Industry coalition says yes to government body's proposals to help sector grow


Stronger America Through Seafood (SATS), an industry coalition that advocates for federal legislation to support an expanded offshore aquaculture sector in the United States, has given its backing to proposals from the government's National Oceanic and Atmospheric Administration (NOAA) that are aimed at helping the industry grow.

SATS has submitted its comments to NOAA Fisheries on the agency’s Draft Aquaculture Economic Development Plan, detailing support for many components and offering additional focus areas.

NOAA is part of the US Department of Commerce, and the Strategic Plan for Aquaculture Economic Development outlines actions that federal agencies can take within their existing statutory authorities and budgetary resources to support a robust, resilient, globally competitive, and environmentally sustainable domestic aquaculture sector. The US currently has a labyrinthine aquaculture permitting structure that is complicated, costly, and time consuming.

Hindered by bureaucracy

The NOAA plan complements two other National Science and Technology Council (NSTC) plans to fully comprise an update to the National Aquaculture Development Plan and lay out a framework to support expansion of the domestic commercial and conservation aquaculture sectors.

Drue Banta Winters says that until a timely and affordable regulatory process exists, US aquaculture will remain hindered.

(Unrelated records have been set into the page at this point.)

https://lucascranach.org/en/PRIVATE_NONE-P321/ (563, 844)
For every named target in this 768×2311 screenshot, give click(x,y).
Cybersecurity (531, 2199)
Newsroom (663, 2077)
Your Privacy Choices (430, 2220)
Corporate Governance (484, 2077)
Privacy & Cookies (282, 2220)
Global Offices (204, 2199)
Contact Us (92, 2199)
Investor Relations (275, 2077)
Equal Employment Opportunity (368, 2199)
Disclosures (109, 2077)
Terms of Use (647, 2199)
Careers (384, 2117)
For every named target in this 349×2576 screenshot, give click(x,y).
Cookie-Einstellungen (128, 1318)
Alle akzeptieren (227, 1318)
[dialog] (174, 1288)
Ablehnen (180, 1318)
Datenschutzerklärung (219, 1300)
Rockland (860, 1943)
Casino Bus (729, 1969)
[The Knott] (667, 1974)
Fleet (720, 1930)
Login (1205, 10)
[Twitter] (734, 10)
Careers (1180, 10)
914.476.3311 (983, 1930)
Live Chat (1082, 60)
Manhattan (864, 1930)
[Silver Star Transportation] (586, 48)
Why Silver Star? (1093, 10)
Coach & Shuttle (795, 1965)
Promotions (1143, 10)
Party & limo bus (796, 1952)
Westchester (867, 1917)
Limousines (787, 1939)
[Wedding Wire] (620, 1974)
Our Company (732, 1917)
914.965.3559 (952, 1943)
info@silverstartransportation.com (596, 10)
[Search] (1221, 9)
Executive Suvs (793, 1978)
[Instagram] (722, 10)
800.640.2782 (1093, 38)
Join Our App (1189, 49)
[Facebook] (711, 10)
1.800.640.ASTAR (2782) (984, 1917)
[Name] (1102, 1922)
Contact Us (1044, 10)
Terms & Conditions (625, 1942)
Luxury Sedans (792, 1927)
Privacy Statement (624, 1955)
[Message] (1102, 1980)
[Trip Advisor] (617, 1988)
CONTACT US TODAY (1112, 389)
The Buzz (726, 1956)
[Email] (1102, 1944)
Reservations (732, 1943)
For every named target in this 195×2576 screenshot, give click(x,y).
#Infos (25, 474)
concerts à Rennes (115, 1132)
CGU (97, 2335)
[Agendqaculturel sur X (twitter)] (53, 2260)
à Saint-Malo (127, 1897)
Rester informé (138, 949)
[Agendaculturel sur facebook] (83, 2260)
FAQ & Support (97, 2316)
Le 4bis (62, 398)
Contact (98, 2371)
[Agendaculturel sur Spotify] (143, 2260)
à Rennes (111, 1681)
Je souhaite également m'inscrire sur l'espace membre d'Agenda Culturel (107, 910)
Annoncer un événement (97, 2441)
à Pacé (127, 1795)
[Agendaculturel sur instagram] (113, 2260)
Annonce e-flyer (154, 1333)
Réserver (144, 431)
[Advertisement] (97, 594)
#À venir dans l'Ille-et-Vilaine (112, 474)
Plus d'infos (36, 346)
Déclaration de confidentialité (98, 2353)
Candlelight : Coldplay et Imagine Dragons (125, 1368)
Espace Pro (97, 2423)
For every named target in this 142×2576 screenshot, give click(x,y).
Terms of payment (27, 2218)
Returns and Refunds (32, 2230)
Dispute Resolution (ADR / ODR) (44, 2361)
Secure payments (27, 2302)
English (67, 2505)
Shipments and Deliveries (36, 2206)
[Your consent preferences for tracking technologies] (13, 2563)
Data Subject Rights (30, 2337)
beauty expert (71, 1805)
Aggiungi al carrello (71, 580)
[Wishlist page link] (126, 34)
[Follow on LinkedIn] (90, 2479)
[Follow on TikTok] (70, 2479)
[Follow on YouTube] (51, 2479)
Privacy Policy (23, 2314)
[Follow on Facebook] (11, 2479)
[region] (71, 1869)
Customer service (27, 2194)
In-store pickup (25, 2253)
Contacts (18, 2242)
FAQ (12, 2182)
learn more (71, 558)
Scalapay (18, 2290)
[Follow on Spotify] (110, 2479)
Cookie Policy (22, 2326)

Drue Banta Winters, campaign manager for SATS, said: “Aquaculture expansion not only addresses food security needs, but also presents an opportunity to create quality jobs and reduce our reliance on seafood imports, strengthening America's food independence. Yet, to build a robust, resilient, globally competitive, and environmentally sustainable domestic aquaculture sector, federal agencies must have clear statutory authority and a timely and affordable regulatory process to establish farms in US waters. Until that is established, aquaculture will remain hindered in the US.”

Valuable proposals

SATS stated in its letter to NOAA that it finds the following proposals of the Economic Development Plan valuable:

  • expanded siting analysis for future Aquaculture Opportunity Areas (AOAs) in federal waters
  • interagency coordination on National Environmental Protection Act (NEPA) review and Environmental Impact Statements (EIS)
  • development of science-based tools and modelling
  • workforce training and community planning activities
  • expanded financing opportunities through grants and loans
  • investments in development of aquaculture technology and transfer
  • increased investment in physical infrastructure, such as hatcheries and nurseries, port facilities and cold storage facilities
  • economic analyses of the viability of marine species in the marketplace
  • trade policy, market access, and trade promotion to support legal and sustainable U.S. seafood products, and
  • community outreach strategies to increase aquaculture literacy among various stakeholders, including the public, environmental organisations, community development leaders, and Congress.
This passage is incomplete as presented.